### Data listing:
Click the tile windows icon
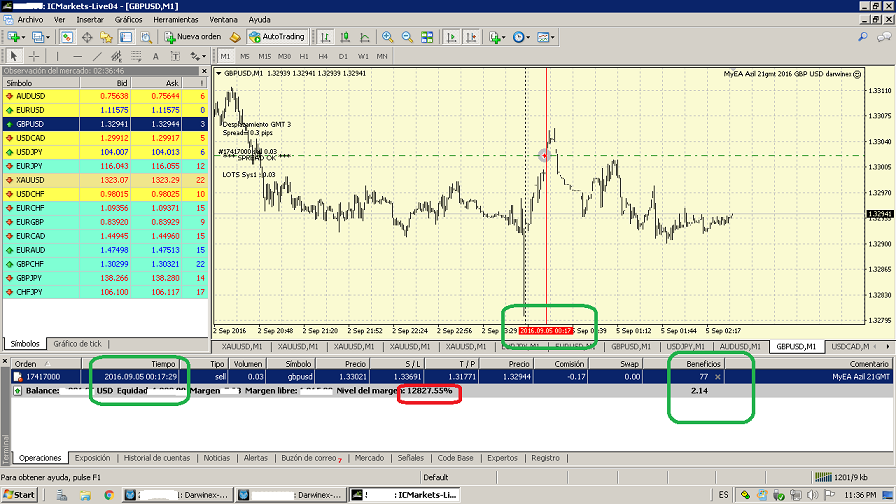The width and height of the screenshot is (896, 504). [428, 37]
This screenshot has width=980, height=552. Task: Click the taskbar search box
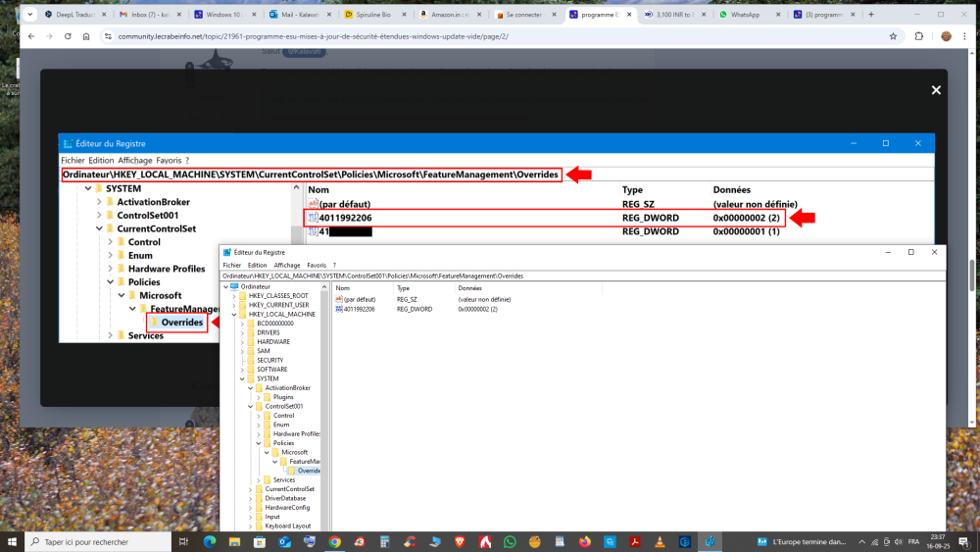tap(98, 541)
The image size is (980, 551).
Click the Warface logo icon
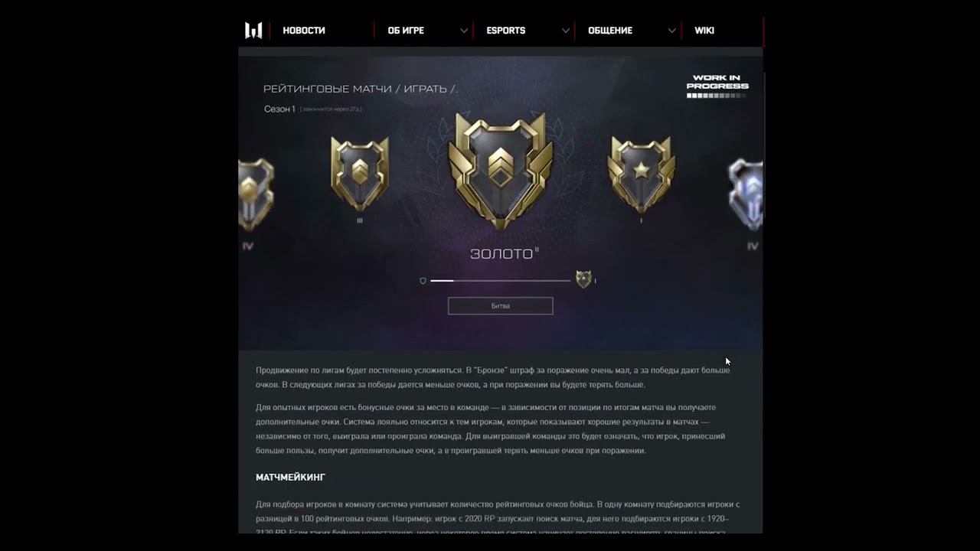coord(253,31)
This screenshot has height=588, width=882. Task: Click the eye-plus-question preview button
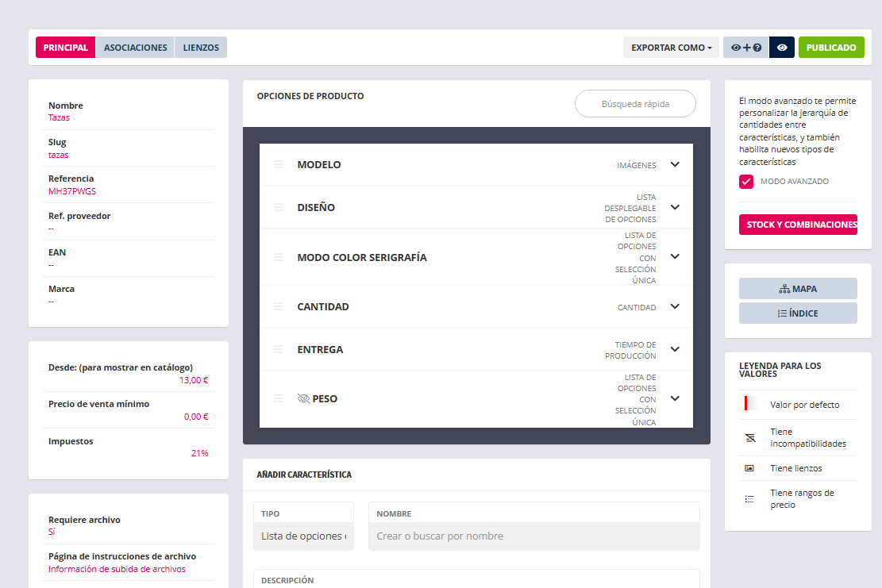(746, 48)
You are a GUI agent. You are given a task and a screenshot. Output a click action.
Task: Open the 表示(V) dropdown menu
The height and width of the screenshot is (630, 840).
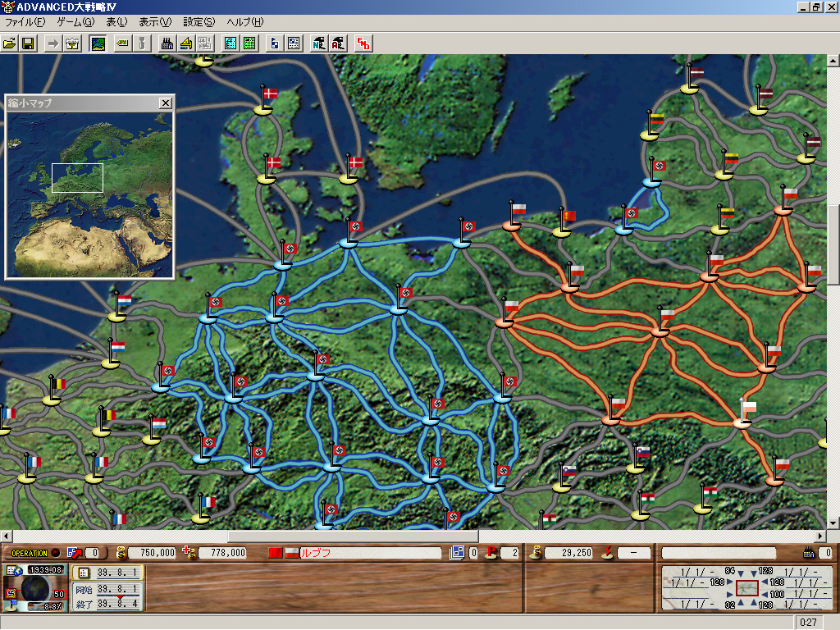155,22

### The task:
To answer, repeat exactly the lines from the line containing "Task: Open the 表示(V) dropdown menu" through the last line of the data above, leaving out all pictures.

### Response to this exercise:
Task: Open the 表示(V) dropdown menu
The height and width of the screenshot is (630, 840).
155,22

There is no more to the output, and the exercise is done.